Lors d’une réunion organisée le 19 décembre, par la Vice-présidence de l’Intégrité, l’organe de la Banque Mondiale spécialisé dans les enquêtes concernant la lutte contre la corruption, Jim Yong Kim a  axé son exposé sur l’impact social de la corruption. Cité par le site officiel du Groupe de la Banque Mondiale, il a expliqué : « Chaque dollar mis en poche par un agent public corrompu ou un entrepreneur corrompu est un dollar volé à une femme enceinte qui a besoin de soins de santé ; à une fillette ou un garçon qui mérite d’avoir accès à l’éducation ; ou à des populations qui ont besoin d’eau, de routes et d’écoles. Chaque dollar doit compter pour que nous puissions atteindre nos objectifs de mettre fin à l’extrême pauvreté d’ici 2030 et promouvoir une prospérité partagée. »

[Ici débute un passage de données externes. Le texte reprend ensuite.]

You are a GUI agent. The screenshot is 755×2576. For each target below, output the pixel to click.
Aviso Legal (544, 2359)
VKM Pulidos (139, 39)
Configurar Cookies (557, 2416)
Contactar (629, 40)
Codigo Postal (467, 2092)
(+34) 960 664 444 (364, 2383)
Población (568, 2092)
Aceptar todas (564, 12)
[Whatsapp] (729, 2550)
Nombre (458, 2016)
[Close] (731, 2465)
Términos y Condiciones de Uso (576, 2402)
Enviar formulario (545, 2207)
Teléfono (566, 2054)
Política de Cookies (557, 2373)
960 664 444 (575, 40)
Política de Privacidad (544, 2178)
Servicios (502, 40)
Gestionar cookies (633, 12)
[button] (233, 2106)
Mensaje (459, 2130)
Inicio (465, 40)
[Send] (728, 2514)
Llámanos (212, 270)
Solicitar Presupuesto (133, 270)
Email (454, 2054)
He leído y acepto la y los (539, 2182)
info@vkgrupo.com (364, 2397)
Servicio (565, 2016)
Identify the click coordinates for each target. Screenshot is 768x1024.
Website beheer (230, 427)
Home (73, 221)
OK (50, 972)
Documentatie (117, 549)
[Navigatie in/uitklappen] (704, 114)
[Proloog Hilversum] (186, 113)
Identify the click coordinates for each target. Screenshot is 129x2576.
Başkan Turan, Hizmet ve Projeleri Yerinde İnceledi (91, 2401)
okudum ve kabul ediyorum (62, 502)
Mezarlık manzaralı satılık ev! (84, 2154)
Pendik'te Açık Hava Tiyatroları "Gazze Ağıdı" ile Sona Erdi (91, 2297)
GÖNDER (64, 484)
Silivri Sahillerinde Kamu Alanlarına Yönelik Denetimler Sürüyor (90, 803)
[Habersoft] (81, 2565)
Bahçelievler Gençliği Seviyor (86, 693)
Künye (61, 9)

L’engagement de la Banque Mondiale pour la transparence et l’intégrité remonterait à 1996, quand l’ancien président de la Banque Mondiale James D. Wolfensohn, a publiquement apparenté la corruption au « cancer ». Depuis, l’institution financière a développé des expertises dans le domaine de l’État de droit, l’administration publique, la gouvernance, la passation des marchés publics et la gestion financière. Mais les responsables de la Banque Mondiale, rejoints par les représentants des organisations non gouvernementales de la lutte contre la corruption, notamment Transparency International, demandent un plus grand engagement du secteur public dans le mouvement international pour la lutte contre la corruption. « Le secteur privé doit lui aussi faire partie de la solution. De plus en plus, les compagnies pétrolières, minières et de production de gaz divulguent les contrats passés avec les États. Cela donne à chacun l’occasion d’examiner le comportement des dirigeants d’entreprises et des agents publics », a ainsi renchéri Jim Yong Kim.